Am Freitag, 11.Juli ist Frau Sigrid Busse verstorben. Wenn ein Mensch von uns gegangen ist, so sehen wir zunächst nur die Lücke und den Schmerz, aber dann, im zweiten Moment beginnen wir uns zu erinnern. Frau Busse war ein Mensch, der Spuren hinterlassen hat.
Mitte Februar feierte die ev. Kirchengemeinde Auferstehungskirche das 40 jährige Jubiläum im Kirchengemeinderat von Frau Busse. Im Rahmen einer Feier wurden Ihrer Spuren im Gemeindeleben auf sehr fröhliche Art und Weise bedacht und gewürdigt.

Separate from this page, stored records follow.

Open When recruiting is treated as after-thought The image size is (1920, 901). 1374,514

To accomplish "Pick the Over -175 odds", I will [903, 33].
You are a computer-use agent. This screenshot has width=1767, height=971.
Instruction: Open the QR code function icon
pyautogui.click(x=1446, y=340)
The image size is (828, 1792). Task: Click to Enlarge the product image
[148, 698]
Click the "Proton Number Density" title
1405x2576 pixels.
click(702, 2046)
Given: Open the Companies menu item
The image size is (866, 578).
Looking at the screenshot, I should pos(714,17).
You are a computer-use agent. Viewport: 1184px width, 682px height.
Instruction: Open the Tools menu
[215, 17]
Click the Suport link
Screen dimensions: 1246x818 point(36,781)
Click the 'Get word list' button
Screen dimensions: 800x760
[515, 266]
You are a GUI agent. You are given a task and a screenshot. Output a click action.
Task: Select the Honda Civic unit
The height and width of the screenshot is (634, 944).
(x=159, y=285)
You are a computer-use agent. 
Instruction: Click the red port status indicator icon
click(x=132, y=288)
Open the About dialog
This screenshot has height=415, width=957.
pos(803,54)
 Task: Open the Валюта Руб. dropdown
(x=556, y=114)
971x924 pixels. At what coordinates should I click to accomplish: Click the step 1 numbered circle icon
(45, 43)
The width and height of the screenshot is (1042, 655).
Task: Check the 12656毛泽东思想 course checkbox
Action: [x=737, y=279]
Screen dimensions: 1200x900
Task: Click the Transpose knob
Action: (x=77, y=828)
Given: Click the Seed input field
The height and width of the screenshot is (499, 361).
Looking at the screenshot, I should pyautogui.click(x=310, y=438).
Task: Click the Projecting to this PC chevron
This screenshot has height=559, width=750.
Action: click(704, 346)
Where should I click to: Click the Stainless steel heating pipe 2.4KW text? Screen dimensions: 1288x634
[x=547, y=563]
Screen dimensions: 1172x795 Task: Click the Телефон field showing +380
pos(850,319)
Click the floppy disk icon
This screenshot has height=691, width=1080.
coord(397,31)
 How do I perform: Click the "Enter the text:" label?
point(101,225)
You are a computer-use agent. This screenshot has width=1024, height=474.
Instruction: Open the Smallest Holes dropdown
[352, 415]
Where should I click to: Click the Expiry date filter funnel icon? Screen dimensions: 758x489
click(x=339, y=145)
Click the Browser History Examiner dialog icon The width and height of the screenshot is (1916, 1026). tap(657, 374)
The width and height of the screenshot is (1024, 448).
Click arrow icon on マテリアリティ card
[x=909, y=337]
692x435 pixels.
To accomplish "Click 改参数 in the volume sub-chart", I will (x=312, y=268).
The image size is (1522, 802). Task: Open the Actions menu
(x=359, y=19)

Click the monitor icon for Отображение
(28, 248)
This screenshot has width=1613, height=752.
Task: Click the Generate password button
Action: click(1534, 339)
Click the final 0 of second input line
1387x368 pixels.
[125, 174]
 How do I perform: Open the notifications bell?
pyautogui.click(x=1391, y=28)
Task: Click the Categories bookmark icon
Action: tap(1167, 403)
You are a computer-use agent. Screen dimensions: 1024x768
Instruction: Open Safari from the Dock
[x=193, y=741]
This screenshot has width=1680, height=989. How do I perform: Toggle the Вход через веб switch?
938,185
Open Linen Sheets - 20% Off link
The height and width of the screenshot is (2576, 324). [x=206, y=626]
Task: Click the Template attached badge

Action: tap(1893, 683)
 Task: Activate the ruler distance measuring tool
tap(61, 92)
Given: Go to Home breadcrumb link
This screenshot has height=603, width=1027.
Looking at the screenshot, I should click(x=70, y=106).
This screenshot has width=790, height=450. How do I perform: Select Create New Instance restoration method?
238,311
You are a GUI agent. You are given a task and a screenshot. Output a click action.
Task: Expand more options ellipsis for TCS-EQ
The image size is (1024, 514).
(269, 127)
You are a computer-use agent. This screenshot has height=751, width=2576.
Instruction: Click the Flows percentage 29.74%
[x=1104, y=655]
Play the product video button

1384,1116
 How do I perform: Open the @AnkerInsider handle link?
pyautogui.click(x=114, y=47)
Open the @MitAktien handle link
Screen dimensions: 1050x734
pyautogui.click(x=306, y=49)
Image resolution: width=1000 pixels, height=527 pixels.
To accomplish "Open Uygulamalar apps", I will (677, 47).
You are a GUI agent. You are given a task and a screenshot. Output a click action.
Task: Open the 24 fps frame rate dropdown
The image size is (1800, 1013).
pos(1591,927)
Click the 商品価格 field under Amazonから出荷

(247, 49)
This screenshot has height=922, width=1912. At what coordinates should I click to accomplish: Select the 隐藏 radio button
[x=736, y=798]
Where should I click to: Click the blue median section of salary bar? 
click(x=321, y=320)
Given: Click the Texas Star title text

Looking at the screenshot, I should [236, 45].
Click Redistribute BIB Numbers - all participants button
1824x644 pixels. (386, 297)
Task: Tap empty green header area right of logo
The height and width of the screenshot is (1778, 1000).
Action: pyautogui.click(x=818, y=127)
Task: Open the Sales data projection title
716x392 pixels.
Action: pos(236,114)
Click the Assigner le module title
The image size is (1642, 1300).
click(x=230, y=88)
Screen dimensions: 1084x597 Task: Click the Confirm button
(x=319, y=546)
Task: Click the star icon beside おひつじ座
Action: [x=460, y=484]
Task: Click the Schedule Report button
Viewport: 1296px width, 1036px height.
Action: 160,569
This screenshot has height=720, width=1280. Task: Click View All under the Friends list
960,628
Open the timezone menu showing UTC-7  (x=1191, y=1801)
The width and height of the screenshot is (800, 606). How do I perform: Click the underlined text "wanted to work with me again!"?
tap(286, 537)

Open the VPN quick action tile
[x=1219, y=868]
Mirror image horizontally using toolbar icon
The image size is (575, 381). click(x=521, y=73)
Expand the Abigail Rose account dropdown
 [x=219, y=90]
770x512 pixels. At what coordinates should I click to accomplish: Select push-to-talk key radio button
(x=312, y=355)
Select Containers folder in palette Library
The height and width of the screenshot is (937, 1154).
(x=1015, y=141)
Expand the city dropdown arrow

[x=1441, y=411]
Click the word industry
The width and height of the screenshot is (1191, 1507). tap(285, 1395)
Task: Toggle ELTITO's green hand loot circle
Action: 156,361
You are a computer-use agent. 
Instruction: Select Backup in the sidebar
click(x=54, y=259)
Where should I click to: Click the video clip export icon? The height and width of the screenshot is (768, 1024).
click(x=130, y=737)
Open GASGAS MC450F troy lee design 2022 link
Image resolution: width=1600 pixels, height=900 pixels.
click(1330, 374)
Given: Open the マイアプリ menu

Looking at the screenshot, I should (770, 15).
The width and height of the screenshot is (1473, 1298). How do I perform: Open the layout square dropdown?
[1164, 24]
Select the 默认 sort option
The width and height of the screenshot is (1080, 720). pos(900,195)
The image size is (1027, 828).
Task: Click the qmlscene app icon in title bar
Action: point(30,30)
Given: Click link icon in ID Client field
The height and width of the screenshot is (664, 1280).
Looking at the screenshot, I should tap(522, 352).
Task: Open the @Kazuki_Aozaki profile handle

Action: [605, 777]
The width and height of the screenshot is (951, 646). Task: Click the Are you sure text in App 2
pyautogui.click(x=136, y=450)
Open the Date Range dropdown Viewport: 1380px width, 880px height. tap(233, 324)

Ihr halbes Leben lang hat Frau Busse mit kritischem Blick die Gemeinde mitgestaltet, viele Pläne geschmiedet, und umgesetzt. Kritik geben und Empfangen hielten sich hierbei die Waage.
Auch im hohen Alter lies sie es sich nicht nehmen weiterhin die evangelische Kirchengemeinde mitzugestalten. Nicht irgendwelche “Früher war alles besser“ Ansichten, sonder moderne, gut gewählte, auch ermahnende Worte waren bis zuletzt eine Bereicherung des Kirchengemeinderats.
Doch nicht nur der kirchlichen Gemeinde galt Ihre Aufmerksamkeit. Das örtliche, oft nicht christliche, Umfeld lag ebenso in ihrem Augenschein. In frühere Zeiten bemühte Sie sich unter anderem um das zusammenleben der Roter Bürger mit den amerikanischen Bürgen und in den Anfangsjahren der Sozialen Stadt war Sie, vor allem im Arbeitskreis Wohnen und Wohnumfeld, ein reges Mitglied. Auch hier hat Frau Busse mit Ihren Anregungen und ihrer Sachkundigkeit bereichert.
Frau Busse wird uns eine große Lücke hinterlassen, aber auch eine Fülle an Erinnerungen prägen die Gedanken an Sie.